L'adoption d'outils de collaboration à distance, basés notamment sur le cloud, a modifié les processus quotidiens au sein des entreprises, mais également auprès d'interlocuteurs externes comme des clients ou des prestataires. Seulement, de nombreuses organisations n'ont pas fait évoluer leurs politiques et stratégies de sécurité en conséquence.

La vulnérabilité des dispositifs « stateful »

Depuis le début de la crise sanitaire, les outils favorisant la connectivité des employés à distance, tels que les réseaux privés virtuels (VPN), les pare-feux ou les répartiteurs de charge (load balancers), sont devenus des cibles de choix pour les attaquants. Selon nos recherches, il y a eu plus de 10 millions d'attaques DDoS en 2020 à travers le monde, soit une augmentation de 20 %. De plus, 75 % des entreprises ont signalé des attaques DDoS sur les infrastructures clés du télétravail, comme les routeurs, les pare-feux et les appareils VPN.
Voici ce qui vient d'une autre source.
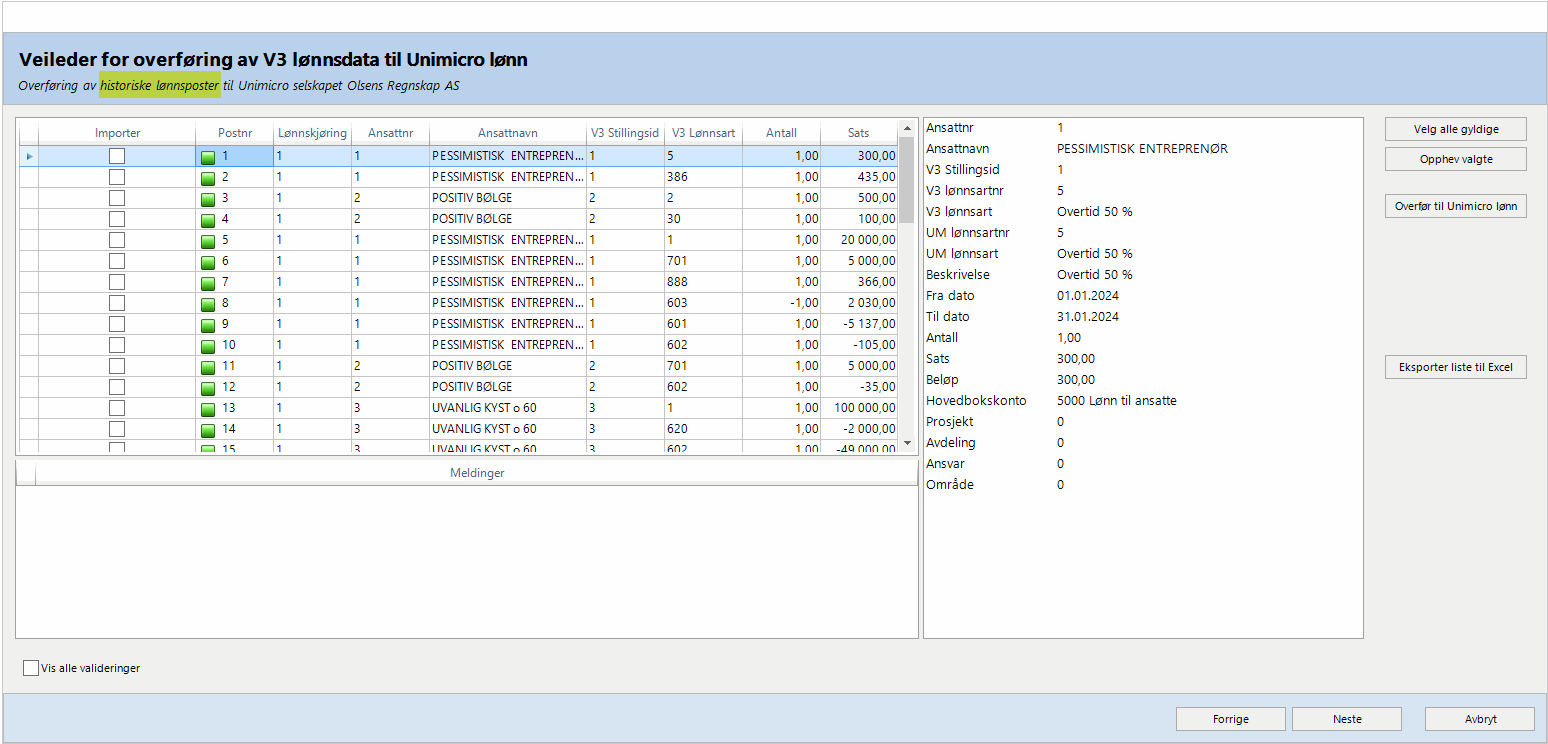
Task: Click green status icon for post 14
Action: [208, 430]
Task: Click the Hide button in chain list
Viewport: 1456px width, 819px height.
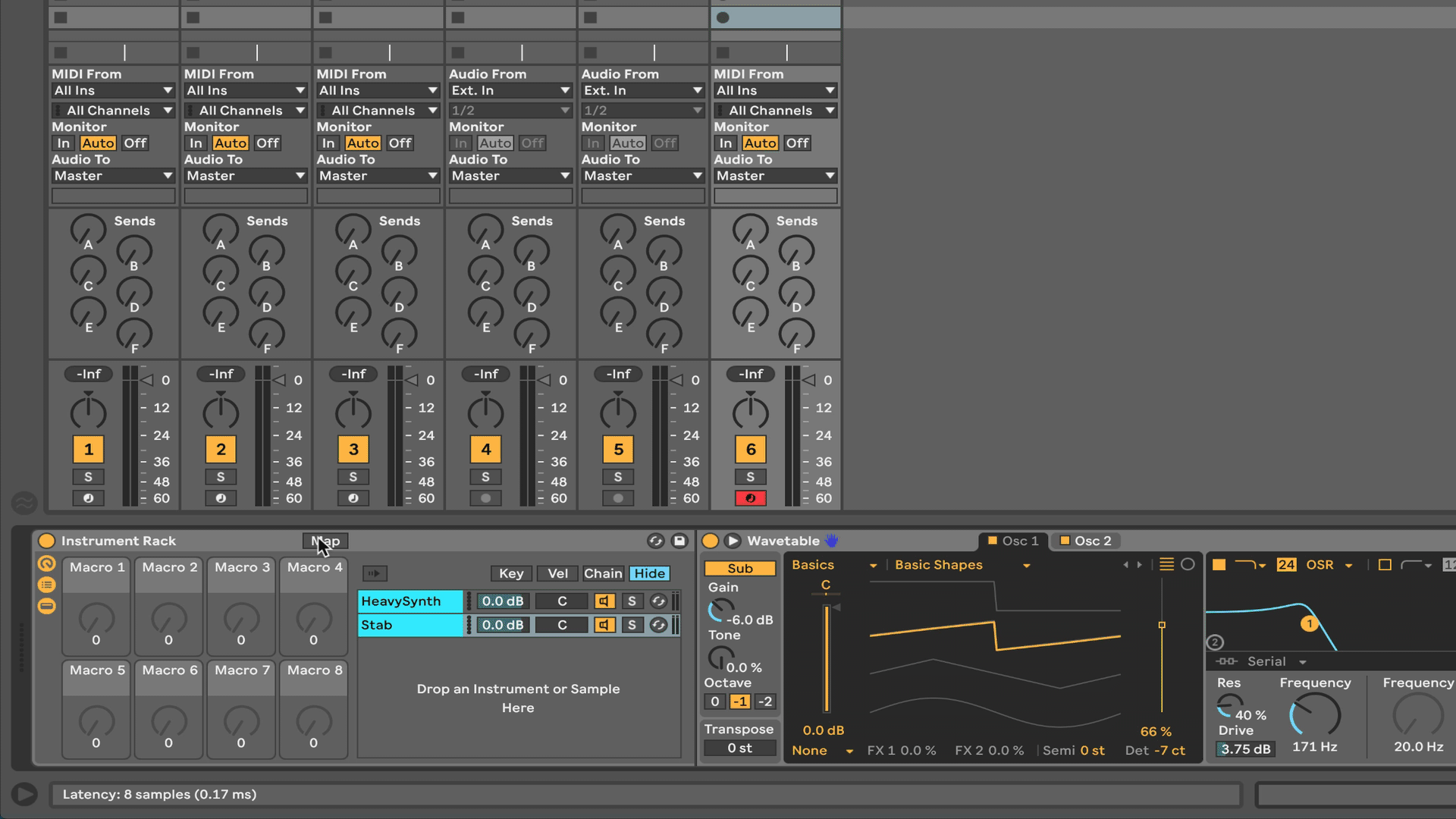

Ces dispositifs sont des cibles du fait de leur caractère « stateful », ce qui les rend particulièrement vulnérables aux attaques DDoS et plus précisement celles visant l'épuisement des tables de connections. Une campagne malveillante de faible ampleur et de courte durée peut même avoir des conséquences importantes pour l'activité des entreprises. En effet, un débit de quelques centaines de mégabits par seconde pendant quelques minutes peut mettre hors service une passerelle VPN entière.

Un protocole « stateless » pour mieux se protéger

Afin d'assurer la continuité de leurs activités, les entreprises doivent adopter des outils protégeant leurs services numériques contre des interruptions de disponibilité, de performance ou de sécurité. Dans cette optique, l'une des recommandations est de sécuriser les passerelles VPN, et autres dispositifs vulnérables lors du travail à distance, à travers une solution « stateless » sur site. Cette dernière se définit comme un protocole qui n'enregistre pas l'état d'une session de communication entre deux requêtes successives. L'application de technologies de traitement des paquets sans état au niveau du périmètre du réseau, soit en aval du routeur internet et/ou en amont des dispositifs facilitant la connectivité à distance, comme les passerelles VPN, est également une stratégie efficace. Elle permet en effet de détecter instantanément toutes les tentatives d'attaques DDoS, y compris celles par « épuisement d'état », avant que les dommages ne soient causés.

La prise en compte des vulnérabilités des réseaux informatiques, engendrés par l'adoption rapide du télétravail, est donc essentielle puisqu'un modèle hybride est voué à perdurer. Il incombe donc aux entreprises de mettre en place des mesures de sécurité fortes, permettant une détection des menaces en continu afin que leur réseau soit plus sûr, plus performant et mieux protégé que jamais. Cette condition est essentielle pour la poursuite sereine du travail du personnel à distance, ainsi que pour la protection des données les plus sensibles des organisations.